Et pourtant, c'est bien dans l'une des églises de ce quartier qu'a ouvert en 2012 une “food bank” de la Trussell Trust, l'une des plus importantes associations chrétiennes d'aide alimentaire du pays. Cette nouvelle antenne - parmi les 420 réparties à travers le royaume - s'occupe aussi du district de South Kensington, non moins huppé. "On ne dirait pas comme ça, mais même dans cette partie de Londres, il y a des poches de pauvreté", explique Jean-Luc Sergent, l'un des bénévoles, franco-britannique."Derrière les vingt Ferrari garées dehors et derrière certains murs de ces magnifiques bâtisses, se cachent des centres sociaux, des refuges pour drogués, des lieux pour héberger les femmes battues... À Saint-Luke, on héberge un centre alimentaire."
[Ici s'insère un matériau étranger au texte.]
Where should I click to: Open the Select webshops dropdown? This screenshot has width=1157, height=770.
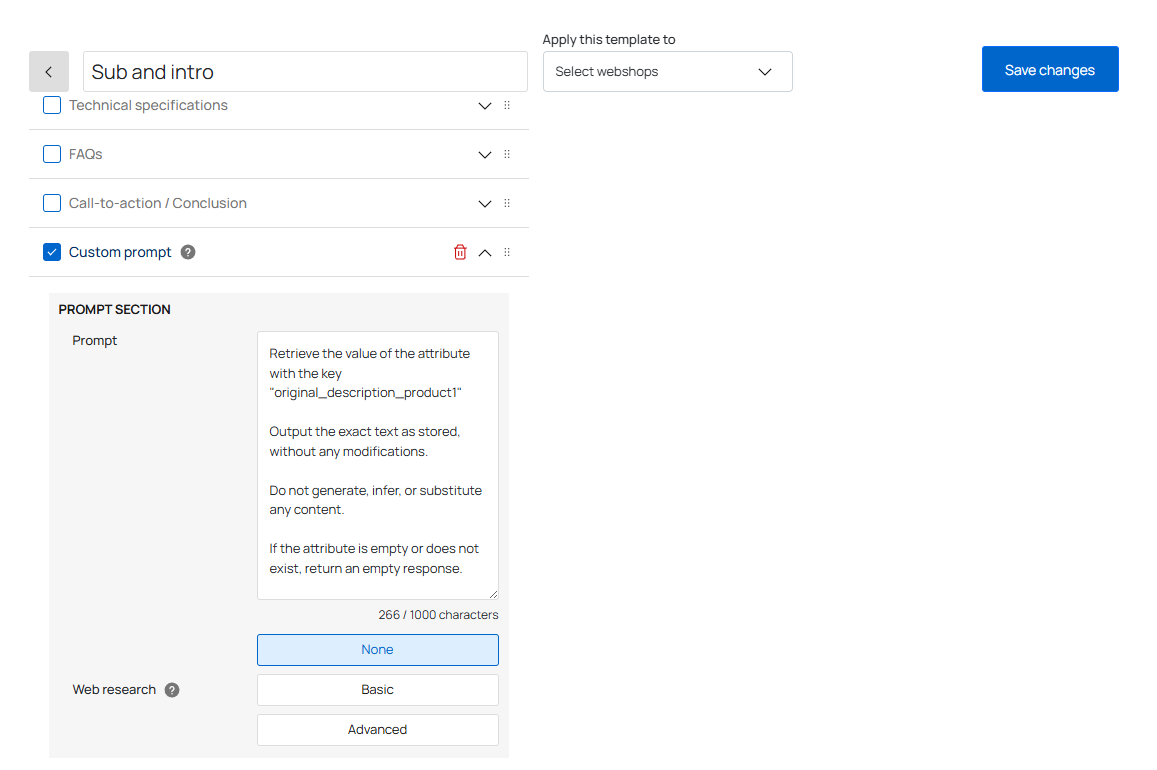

Et le moins que l'on puisse dire, c'est qu'une fois à l'intérieur de l'église, l'étonnement grandit. Architecture ecclésiastique oblige, ici, les croix côtoient les cageots de flageolet, la nef sert d'entrepôt et la sacristie s'est transformée en garde-manger. Mais c'est surtout la chaleureuse ambiance qui impressionne : entre les petites pâtisseries proposées par les uns et le thé servi par les autres, on en viendrait presque à oublier que se croisent en ces lieux, deux fois par semaine, des gens qui ont faim.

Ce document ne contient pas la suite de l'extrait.